Slumping commodity prices have forced ratings agency Standard & Poor’s to downgrade the debt rating on BHP Billiton and place the mining giant on negative credit watch.
The decision came in response to a recent slashing of S & P’s price forecasts for iron ore, oil and copper.
“Under various scenarios, we now forecast that … BHP could see its ratio of funds from operations to debt fall to 30-40 per cent over 2016 and 2017, well below our threshold for an ‘A+’ rating,” the ratings agency said.
“We are therefore lowering the ratings on BHP to ‘A’ from ‘A+’ and placing (the firm) on CreditWatch with negative implications.”
The negative watch coincided with a warning that S & P could cut the debt rating by another notch should BHP’s (BHP) earnings result disappoints later this month.
The ratings agency said it would be closely watching the miner’s controversial progressive dividend policy as well as its capex guidance in particular.
Many analysts have questioned the worth of maintaining the progressive dividend policy during such a tumultuous period on markets, with several predicting it to be abandoned this year.
The pressure will only intensify in response to the action from S & P.
“At this stage, we have no certainty on the company’s response to the challenging market environment,” S & P advised.
“We aim to resolve the CreditWatch after BHP releases its financial results, when we will know more about the timing and magnitude of its financial actions.”

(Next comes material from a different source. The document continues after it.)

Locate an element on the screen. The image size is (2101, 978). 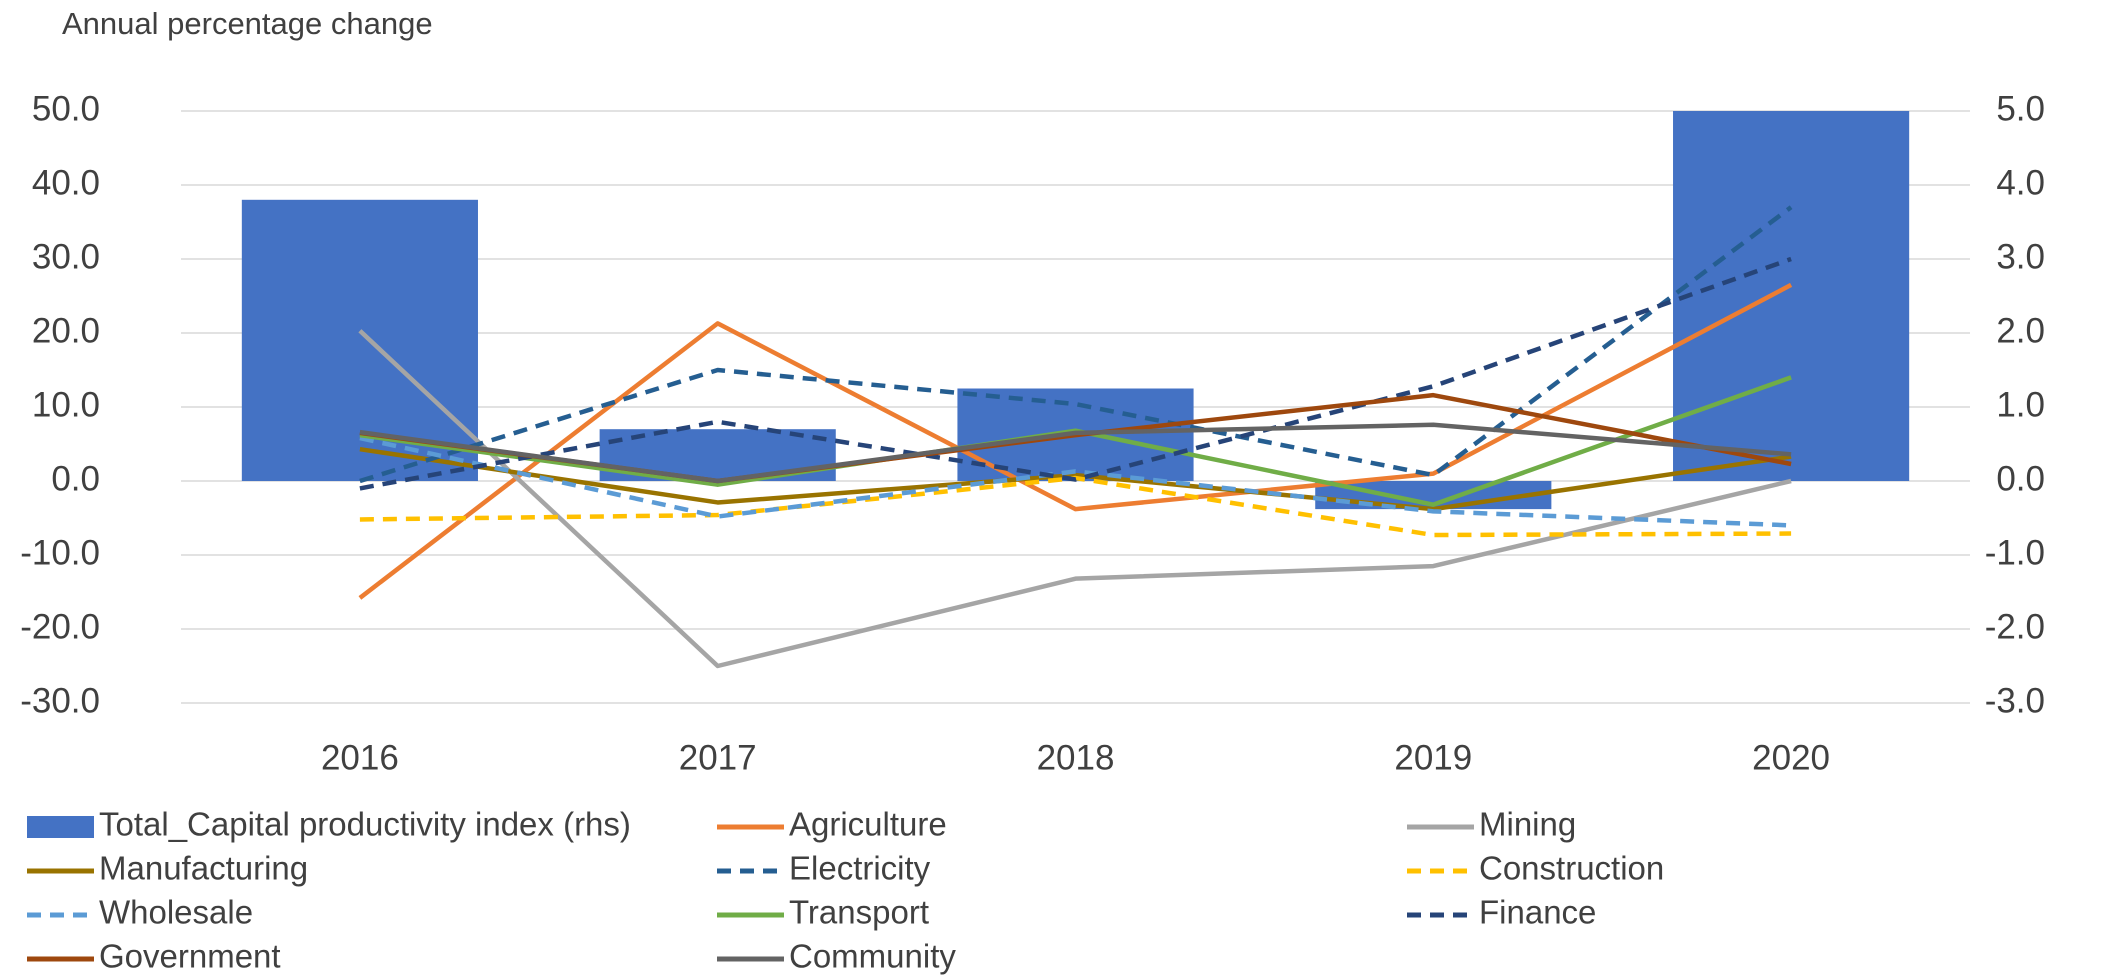
y2-tick-label: 4.0 is located at coordinates (2020, 182).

The miner responded to the news quickly, issuing a statement reassuring investors of its strong financial position during a rough period for miners.
“BHP Billiton has the strongest credit rating in the sector and remains committed to maintaining its strong balance sheet through the cycle,” the firm said.

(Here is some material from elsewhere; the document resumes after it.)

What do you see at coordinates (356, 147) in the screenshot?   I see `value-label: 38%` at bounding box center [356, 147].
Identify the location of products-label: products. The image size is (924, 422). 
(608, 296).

Ahead of the news BHP’s stock rose 0.3 per cent in London trade, outperforming a broadly weaker market.
S&P has previously raised concerns about BHP’s fiscal flexibility, particularly as the miner stood by a decade-long policy of maintaining or increasing investor payouts each half year.
Expectations the miner is preparing to slash its dividend have been mounting, which would represent an about-turn by management but take it in step with rivals such as Glencore PLC which have already cut payouts.
Chief Executive Andrew Mackenzie last year said he was committed to what he described as a solid-A credit rating, as well as BHP’s progressive dividend policy, but the miner has since been buffeted by headwinds from sliding prices to the fallout from one of its worst mining disasters, a deadly dam burst at a mine operated by Samarco Mineração SA, a 50-50 joint venture with Brazil’s Vale SA.
In August, BHP recorded its worst annual earnings result since 2003, and it has since warned of multibillion-dollar writedowns against the value of its assets.